I’m sure I seem unbelievably cynical here, but that’s where I got by working in finance, where I saw first-hand how manipulative and manipulated mathematical modeling can become. And there’s no reason at all such machinations wouldn’t translate to the world of big data or climate modeling.

Climate research

Speaking of climate modeling: first, it annoys me that people are using my “distrust the experts” line to be cast doubt on climate modelers.

People: I’m not asking you to simply be skeptical, I’m saying you should look into the models yourself! It’s the difference between sitting on a couch and pointing at a football game on TV and complaining about a missed play and getting on the football field yourself and trying to figure out how to throw the ball. The first is entertainment but not valuable to anyone but yourself. You are only adding to the discussion if you invest actual thoughtful work into the matter.

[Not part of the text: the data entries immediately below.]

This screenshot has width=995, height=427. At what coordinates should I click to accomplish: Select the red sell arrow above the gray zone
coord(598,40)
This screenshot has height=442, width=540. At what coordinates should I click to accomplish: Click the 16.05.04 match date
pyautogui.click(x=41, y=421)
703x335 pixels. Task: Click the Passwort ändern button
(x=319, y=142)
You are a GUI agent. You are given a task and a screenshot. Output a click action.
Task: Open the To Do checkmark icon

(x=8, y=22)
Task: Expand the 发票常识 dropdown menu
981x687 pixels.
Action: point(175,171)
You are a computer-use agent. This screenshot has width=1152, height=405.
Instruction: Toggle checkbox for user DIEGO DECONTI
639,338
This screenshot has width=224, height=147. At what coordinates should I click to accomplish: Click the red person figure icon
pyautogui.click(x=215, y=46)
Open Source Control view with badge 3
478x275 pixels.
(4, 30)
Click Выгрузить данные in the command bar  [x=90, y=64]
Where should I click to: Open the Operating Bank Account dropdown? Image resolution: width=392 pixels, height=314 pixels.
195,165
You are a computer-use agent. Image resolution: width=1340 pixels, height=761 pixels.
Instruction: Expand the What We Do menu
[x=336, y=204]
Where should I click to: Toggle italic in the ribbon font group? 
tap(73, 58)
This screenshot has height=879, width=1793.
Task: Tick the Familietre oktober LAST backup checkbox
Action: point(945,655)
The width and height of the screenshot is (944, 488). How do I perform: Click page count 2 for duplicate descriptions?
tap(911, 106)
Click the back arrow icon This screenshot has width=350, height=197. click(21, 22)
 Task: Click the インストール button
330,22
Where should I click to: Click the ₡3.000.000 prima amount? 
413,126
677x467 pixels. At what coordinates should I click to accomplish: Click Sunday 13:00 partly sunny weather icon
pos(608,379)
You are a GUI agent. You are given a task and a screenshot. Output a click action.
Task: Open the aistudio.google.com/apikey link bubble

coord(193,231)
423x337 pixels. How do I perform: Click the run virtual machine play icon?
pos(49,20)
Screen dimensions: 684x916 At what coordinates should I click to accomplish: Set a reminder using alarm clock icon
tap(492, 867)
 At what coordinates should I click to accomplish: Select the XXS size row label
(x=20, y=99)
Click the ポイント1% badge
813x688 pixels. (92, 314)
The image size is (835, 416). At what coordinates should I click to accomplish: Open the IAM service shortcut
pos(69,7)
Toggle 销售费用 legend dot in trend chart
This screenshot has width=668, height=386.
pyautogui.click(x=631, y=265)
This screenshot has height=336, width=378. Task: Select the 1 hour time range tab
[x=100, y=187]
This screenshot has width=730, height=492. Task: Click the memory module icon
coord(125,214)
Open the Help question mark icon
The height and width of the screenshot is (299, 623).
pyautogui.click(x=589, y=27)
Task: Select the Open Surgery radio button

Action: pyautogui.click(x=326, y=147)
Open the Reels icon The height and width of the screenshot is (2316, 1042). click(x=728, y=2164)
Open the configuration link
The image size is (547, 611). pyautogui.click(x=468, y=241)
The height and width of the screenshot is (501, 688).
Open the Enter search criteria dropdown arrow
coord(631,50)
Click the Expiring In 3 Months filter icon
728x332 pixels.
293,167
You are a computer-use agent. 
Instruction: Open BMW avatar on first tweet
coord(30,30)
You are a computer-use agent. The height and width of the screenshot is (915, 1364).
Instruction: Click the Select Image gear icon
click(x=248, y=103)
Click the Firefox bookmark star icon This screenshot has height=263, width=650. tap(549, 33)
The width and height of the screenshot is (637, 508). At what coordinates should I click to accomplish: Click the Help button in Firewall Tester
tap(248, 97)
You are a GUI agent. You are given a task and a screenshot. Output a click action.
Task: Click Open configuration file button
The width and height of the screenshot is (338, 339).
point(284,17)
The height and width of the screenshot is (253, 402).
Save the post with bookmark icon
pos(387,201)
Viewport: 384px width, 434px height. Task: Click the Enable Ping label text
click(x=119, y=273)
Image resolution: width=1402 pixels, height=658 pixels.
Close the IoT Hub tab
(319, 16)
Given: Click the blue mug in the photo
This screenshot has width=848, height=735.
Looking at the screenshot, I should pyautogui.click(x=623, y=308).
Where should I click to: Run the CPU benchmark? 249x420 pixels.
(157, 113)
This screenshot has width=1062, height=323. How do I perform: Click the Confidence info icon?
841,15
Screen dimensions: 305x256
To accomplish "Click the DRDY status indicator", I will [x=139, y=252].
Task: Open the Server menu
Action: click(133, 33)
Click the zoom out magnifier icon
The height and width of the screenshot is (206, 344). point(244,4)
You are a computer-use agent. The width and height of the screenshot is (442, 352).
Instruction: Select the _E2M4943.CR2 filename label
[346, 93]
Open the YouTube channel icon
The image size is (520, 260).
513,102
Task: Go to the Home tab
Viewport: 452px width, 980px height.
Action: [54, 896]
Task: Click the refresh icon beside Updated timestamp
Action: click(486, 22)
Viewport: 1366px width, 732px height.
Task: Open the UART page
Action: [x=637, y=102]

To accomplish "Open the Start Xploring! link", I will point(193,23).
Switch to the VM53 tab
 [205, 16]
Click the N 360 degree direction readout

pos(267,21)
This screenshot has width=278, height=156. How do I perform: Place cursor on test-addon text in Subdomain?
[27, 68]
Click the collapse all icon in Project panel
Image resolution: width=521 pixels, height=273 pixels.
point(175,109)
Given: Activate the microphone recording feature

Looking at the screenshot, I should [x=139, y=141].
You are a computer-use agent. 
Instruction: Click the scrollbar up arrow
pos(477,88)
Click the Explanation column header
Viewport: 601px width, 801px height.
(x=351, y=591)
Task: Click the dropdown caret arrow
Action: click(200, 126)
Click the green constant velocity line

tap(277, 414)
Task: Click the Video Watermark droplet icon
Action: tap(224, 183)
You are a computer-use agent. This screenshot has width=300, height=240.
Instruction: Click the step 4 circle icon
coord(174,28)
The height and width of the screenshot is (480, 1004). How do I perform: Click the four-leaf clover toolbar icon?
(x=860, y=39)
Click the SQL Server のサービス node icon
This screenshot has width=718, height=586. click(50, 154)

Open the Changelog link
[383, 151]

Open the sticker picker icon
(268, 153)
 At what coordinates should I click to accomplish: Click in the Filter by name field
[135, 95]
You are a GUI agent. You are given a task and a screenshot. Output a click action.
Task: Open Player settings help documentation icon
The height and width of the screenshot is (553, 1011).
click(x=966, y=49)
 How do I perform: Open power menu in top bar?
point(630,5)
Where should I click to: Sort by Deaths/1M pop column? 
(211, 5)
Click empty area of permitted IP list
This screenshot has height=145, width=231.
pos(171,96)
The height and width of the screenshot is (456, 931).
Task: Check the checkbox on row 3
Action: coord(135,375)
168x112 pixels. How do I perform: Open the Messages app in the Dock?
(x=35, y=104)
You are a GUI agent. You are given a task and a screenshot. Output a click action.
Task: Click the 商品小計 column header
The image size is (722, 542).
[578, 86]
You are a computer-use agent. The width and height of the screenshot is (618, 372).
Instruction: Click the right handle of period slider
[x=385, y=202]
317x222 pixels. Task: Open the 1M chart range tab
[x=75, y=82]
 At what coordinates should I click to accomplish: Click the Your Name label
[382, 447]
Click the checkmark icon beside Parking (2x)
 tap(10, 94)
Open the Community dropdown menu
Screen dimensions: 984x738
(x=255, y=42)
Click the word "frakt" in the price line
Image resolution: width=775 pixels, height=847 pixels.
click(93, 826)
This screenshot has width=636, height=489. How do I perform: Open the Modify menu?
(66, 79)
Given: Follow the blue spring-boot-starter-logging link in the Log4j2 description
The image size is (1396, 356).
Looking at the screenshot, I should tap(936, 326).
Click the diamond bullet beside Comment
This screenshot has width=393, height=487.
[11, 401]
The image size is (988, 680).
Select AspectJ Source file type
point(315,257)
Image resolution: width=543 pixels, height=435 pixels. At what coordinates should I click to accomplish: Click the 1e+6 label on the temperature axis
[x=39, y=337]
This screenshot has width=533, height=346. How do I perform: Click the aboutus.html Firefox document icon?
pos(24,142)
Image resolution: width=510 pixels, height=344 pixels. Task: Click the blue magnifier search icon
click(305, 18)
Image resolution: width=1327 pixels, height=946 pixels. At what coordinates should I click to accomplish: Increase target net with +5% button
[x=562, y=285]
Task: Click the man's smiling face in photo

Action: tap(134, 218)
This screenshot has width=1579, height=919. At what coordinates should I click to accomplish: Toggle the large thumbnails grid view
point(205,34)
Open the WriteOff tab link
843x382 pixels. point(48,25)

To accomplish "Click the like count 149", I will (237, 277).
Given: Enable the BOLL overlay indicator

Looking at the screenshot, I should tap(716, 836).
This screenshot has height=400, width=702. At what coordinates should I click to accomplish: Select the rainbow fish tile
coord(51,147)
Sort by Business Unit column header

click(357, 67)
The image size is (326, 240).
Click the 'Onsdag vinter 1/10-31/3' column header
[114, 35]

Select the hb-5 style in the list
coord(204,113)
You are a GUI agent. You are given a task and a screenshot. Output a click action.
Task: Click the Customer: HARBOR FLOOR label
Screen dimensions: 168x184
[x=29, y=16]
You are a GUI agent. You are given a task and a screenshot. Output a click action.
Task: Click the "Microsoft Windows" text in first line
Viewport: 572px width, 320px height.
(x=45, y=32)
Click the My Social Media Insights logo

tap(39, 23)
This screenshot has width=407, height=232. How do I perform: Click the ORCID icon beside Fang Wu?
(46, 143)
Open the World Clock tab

To that end, I invited an expert climate researcher to my house and asked him to explain the climate models to me and my husband, and although I’m not particularly skeptical of climate change research (more on that below when I compare incentives of the two sides), I asked obnoxious, relentless questions about the model until I was satisfied. And now I am satisfied. I am considering writing it up as a post.

As an aside, if climate researchers are annoyed by the skepticism, I can understand that, since football fans are an obnoxious group, but they should not get annoyed by people who want to actually do the work to understand the underlying models.

Another thing about climate research. People keep talking about incentives, and yes I agree wholeheartedly that we should follow the incentives to understand where manipulation might be taking place. But when I followed the incentives with respect to climate modeling, they bring me straight to climate change deniers, not to researchers.

Do we really think these scientists working with their research grants have more at stake than multi-billion dollar international companies who are trying to ignore the effect of their polluting factories on the environment? People, please. The bulk of the incentives are definitely with the business owners. Which is not to say there are no incentives on the other side, since everyone always wants to feel like their research is meaningful, but let’s get real.

Scientific translators

I like this idea Stephanie comes up with:

Some sociologists of science suggest that translational “experts”–that is, “experts” who aren’t necessarily producing new information and research, but instead are “expert” enough to communicate stuff to those not trained in the area–can help bridge this divide without requiring everyone to become “experts” themselves. But that can also raise the question of whether these translational experts have hidden agendas in some way. Moreover, one can also raise questions of whether a partial understanding of the model might in some instances be more misleading than not looking into the model at all–examples of that could be the various challenges to evolution based on fairly minor examples that when fully contextualized seem minor but may pop out to someone who is doing a less systematic inquiry.

First, I attempt to make my blog something like a platform for this, and I also do my best to make my agenda not at all hidden so people don’t have to worry about that.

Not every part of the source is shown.